▶ **SOURCE INFORMATION**
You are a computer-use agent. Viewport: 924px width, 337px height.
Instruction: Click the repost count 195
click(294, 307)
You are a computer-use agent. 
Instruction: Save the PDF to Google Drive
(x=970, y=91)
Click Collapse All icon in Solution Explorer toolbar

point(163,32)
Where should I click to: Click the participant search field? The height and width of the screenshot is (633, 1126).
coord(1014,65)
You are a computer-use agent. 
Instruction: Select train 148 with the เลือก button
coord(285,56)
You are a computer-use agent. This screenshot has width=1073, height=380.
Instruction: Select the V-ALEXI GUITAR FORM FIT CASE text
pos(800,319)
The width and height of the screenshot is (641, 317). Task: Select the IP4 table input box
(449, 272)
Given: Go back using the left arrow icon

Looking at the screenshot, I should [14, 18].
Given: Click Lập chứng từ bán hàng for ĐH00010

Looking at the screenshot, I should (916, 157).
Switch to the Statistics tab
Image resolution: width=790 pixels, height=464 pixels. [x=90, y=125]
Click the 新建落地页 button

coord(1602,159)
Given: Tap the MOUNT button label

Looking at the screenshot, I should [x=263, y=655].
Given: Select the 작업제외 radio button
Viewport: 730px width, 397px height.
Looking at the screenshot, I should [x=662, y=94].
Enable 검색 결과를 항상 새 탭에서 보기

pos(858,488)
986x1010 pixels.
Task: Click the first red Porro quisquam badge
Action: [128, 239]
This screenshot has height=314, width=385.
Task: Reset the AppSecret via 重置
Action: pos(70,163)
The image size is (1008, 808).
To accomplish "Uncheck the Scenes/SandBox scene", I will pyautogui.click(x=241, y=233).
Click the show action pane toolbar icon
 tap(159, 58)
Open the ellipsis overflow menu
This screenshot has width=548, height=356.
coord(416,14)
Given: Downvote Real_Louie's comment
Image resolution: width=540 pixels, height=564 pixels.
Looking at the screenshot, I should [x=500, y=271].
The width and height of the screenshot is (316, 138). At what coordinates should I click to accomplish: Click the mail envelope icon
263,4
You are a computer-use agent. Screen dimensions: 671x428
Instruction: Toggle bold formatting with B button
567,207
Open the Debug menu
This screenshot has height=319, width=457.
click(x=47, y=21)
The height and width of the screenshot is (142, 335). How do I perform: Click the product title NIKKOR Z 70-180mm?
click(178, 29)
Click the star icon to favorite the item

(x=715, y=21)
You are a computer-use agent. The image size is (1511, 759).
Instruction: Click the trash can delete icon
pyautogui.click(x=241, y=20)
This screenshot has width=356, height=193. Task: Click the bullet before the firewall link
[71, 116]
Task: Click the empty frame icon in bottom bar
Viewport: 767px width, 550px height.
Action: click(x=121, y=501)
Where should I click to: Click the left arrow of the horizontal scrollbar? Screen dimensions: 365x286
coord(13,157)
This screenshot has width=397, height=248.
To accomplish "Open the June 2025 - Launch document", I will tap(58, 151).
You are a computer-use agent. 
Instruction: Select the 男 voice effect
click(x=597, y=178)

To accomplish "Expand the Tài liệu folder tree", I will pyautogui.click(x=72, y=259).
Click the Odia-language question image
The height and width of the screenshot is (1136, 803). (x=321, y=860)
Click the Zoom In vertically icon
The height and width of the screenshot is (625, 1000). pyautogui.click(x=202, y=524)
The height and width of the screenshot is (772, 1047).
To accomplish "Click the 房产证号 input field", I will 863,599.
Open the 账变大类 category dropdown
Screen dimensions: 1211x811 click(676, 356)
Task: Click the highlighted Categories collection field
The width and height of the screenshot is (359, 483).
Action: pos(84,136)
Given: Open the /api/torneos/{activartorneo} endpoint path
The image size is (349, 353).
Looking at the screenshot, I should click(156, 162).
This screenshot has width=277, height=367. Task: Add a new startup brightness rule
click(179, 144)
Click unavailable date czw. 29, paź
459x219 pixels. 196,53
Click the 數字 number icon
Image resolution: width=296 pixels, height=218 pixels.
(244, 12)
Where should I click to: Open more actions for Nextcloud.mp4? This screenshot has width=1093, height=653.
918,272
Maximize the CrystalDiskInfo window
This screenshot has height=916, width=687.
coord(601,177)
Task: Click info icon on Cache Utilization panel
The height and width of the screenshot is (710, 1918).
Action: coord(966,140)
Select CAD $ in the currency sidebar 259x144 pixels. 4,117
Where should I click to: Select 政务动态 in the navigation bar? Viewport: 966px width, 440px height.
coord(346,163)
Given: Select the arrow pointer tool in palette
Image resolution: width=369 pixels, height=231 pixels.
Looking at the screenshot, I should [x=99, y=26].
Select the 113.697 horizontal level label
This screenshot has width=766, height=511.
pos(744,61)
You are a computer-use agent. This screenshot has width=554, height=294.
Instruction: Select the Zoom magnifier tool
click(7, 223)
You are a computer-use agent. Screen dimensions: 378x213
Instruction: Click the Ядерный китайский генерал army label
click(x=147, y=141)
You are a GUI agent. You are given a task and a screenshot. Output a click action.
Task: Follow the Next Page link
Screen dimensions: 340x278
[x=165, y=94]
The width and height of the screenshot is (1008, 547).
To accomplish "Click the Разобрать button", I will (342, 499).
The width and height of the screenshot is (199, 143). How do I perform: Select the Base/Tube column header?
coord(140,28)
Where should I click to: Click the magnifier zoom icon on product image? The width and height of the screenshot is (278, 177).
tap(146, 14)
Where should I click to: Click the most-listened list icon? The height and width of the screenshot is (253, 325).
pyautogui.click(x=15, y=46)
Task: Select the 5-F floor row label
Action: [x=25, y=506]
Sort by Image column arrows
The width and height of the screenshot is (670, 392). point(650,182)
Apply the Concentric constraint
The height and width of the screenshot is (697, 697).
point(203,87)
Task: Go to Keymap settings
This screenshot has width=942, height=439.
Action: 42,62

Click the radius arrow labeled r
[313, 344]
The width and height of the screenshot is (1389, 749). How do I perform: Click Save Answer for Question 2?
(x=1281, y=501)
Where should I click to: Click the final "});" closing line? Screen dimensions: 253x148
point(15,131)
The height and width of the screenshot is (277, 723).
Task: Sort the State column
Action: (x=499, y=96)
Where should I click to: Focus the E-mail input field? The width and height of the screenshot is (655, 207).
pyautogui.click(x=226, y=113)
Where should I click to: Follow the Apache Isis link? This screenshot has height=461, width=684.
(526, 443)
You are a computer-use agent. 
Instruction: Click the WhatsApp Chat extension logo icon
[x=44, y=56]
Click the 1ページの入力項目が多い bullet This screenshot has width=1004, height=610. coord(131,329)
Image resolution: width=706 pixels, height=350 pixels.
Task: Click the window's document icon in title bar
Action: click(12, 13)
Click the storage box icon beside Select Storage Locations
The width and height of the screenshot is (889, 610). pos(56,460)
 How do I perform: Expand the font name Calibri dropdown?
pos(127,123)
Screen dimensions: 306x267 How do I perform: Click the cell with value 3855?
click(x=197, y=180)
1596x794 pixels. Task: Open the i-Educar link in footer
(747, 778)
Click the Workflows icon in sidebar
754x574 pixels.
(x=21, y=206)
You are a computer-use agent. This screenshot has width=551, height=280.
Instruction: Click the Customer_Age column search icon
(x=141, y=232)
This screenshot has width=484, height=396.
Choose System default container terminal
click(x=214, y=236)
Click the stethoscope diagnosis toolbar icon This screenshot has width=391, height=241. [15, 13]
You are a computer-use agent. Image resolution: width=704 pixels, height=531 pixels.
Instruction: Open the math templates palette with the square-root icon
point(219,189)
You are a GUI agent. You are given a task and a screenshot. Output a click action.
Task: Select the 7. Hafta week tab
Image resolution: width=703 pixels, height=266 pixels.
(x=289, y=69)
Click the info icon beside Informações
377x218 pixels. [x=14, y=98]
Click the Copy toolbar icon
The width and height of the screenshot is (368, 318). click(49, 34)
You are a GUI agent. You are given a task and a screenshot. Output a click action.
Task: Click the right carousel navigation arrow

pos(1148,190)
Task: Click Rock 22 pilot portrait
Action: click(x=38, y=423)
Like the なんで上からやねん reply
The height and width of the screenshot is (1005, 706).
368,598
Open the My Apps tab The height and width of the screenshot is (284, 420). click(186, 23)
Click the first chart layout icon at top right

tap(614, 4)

▶ **ABOUT THIS TASK**
Could you reproduce, exactly as written, the lines running from the one with "Open the My" to the end of the entries above?

▶ **SOLUTION FOR THIS PROBLEM**
Open the My Apps tab The height and width of the screenshot is (284, 420). click(186, 23)
Click the first chart layout icon at top right

tap(614, 4)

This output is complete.